So, that was really important to me. Otherwise then it's not challenging myself — or challenging the listener at all, either.
Give me a tune where you felt you broke out of a box, guitar-wise.
I would say probably maybe like "Gemini Sun" or "Rock and Roll" on the album. The last two songs on the album were songs where I kind of was trying a different approach on something and trying to always fit in around what everybody else is playing.
I'm a big ensemble player. I used to be in a 10 piece band, so I really like when all the instruments complement each other. So, a lot of times, if everybody else has really heavy parts, I'm already trying to figure out where can I fit into all that — and not overplay, but still make my voice heard.
I love that quality in a rock band, where they operate more like a jazz band — every player a cog in the machine.
"Rock and Roll" was a good one, where it was such a different kind of song for us. We recorded that one mostly live — well, obviously, we overdubbed a lot of things on it, but what you hear on the album is mostly what we played in the studio.
We had just learned that on tour, went in there, and I think you can kind of hear the well-oiled machine going into the studio. And the best Pumas stuff with our band is [material where] every part just kind of fits like a glove.
Can you talk about how Shawn Everett helped to elevate the material and glue it into a cohesive whole?
Oh, yeah. That was our first time using an outside mixer, and Shawn was perfect. I've been a fan of his work for a long time. Shawn is not afraid to take chances or risks, and he also hadn't really heard the material like we had. We'd been working on it for years.
So, when he opened up the files, he just found these hidden treasures in there — I might've been too obsessed or scared at that point to ruin anything, to change anything.
And Shawn would just go and go in there and it was almost jarring at first, the first day we worked with him, to hear what he was doing, because we were like, "Oh, that's not how it goes." There's the demo-itis thing. We've been sitting with our rough mix for a long time.

§ §

- **ASSIGNED TASK 1**
Answer these questions using the interview.
(a) Which two songs does the speaker name when asked about breaking out of a box on guitar?
(b) How many pieces did the speaker's former band have?
(c) What role did Shawn Everett fill that the band had never used an outsider for before?
- **ASSIGNED TASK 2**
Reproduce the interview word for word from "Oh, yeah. That" to "to change anything.".
The listing that follows is separate material and has no connection to the interview.

- **AVAILABLE DATA**
§ §

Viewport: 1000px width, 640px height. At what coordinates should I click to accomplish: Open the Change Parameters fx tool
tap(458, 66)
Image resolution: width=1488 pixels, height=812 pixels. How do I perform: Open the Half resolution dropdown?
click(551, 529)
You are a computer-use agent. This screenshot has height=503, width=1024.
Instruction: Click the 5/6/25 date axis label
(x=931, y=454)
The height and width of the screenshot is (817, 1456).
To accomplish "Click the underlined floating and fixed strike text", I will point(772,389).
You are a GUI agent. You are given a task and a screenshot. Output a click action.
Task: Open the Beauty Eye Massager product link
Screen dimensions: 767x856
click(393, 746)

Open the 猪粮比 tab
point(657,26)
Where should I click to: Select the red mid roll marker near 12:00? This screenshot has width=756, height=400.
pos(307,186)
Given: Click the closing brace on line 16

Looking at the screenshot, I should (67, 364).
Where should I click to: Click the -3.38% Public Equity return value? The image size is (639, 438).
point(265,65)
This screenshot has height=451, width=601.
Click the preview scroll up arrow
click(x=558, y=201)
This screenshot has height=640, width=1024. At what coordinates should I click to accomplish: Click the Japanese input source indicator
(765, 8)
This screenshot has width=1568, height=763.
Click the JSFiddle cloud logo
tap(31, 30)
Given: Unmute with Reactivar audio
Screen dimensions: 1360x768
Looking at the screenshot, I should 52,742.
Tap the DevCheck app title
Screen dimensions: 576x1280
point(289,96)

§ §

- **EXPECTED ANSWER 1**
(a) "Gemini Sun" and "Rock and Roll"
(b) 10
(c) Mixer

- **EXPECTED ANSWER 2**
Oh, yeah. That was our first time using an outside mixer, and Shawn was perfect. I've been a fan of his work for a long time. Shawn is not afraid to take chances or risks, and he also hadn't really heard the material like we had. We'd been working on it for years.
So, when he opened up the files, he just found these hidden treasures in there — I might've been too obsessed or scared at that point to ruin anything, to change anything.